Erkläre in ein bis drei Sätzen, warum Melnikov und die anderen Musiker im gezeigten Text den ersten Satz des Schumann-Konzerts etwas langsamer spielen, als Schumanns Metronom-Angaben vorgeben.

*** Gezeigter Text

Aber eben nicht nur das. Es ist auch die Art und Weise, wie man sich hier zum gemeinsamen Musizieren und anschließenden Aufnehmen getroffen hat, die davon kündet, dass alle Beteiligten diesmal wirklich ein Herzensprojekt zum Wohle eines immer noch unterbewerteten Komponisten unternommen haben. Das Ergebnis wurde nun über anderthalb Veröffentlichungsjahre verteilt: Konzert und Klaviertrio als anregender Genremix.
„Für die Trio-Auswahl waren wohl vor allem Spielzeiten ausschlaggebend“, klärt Alexander Melnikov pragmatisch auf, um gleich auf die Dauer des Schumann-Konzerts zu kommen, das sein meistgespieltes überhaupt ist, und mit dem er schon 1989, kurz vor DDR-Torschluss, den Zwickauer Schumann-Wettbewerb gewann. „Wir haben uns exakt an Schumanns Metronom-Angaben gehalten, das geht durchaus. Nur im ersten Satz sind auch wir etwas langsamer, denn sonst kommt die Klarinette nicht mehr mit, wir haben es vielfach ausprobiert.“
Dabei musiziert Alexander Melnikov übrigens auf einem so prächtigen wie eigenwillig tönenden original Érard-Hammerflügel aus dem Jahr 1837. Das Instrument ist also nur acht Jahre älter als das Konzert. Mit seinem silbrig leisen Klang und dem Klappern der Tasten erlaubt es freilich eine ganz neue Balance von Solist und Orchester, die sich auf den intellektuellen Dialog kapriziert; das auftrumpfend Virtuose, auch Weich-Sentimentale, das diesem Konzert im Lauf der Aufführungsgeschichte immer mehr zugewachsen ist, gerät so in den Hintergrund. Es wird ein Monument des gemeinsamen Musizierens.

******
*** Vorliegende Daten

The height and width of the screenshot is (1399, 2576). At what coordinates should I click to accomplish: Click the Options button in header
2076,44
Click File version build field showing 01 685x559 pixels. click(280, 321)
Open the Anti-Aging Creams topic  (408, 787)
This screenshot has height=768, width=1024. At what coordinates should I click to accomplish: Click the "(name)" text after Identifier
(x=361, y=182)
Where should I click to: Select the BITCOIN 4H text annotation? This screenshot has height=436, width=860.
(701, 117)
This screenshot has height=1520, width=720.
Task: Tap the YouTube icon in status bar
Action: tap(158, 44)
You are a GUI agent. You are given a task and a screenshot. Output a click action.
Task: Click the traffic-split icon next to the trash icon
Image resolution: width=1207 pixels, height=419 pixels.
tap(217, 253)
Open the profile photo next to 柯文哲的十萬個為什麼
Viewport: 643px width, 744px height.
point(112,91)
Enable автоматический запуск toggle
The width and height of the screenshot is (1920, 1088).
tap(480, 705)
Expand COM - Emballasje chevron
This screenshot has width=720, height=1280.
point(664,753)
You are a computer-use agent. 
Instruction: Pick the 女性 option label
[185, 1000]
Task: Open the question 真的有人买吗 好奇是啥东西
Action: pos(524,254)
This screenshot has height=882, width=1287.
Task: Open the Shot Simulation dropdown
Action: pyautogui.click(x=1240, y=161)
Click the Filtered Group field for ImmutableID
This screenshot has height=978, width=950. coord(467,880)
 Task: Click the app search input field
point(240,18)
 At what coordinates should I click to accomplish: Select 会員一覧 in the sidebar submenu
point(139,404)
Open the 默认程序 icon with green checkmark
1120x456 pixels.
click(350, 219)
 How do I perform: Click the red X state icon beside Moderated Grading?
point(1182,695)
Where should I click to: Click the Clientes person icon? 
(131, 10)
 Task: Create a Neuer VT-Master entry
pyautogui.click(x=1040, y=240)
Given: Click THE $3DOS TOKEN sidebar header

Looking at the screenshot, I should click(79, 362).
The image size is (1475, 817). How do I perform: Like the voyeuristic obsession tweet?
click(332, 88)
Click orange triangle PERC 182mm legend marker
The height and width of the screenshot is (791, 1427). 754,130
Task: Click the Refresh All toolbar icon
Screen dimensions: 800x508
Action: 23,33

******

• **Fertige Lösung**: Würden sie den ersten Satz im vorgegebenen Tempo spielen, käme die Klarinette nicht mehr mit. Das haben sie laut Melnikov vielfach ausprobiert. In den übrigen Teilen halten sie sich genau an Schumanns Metronom-Angaben.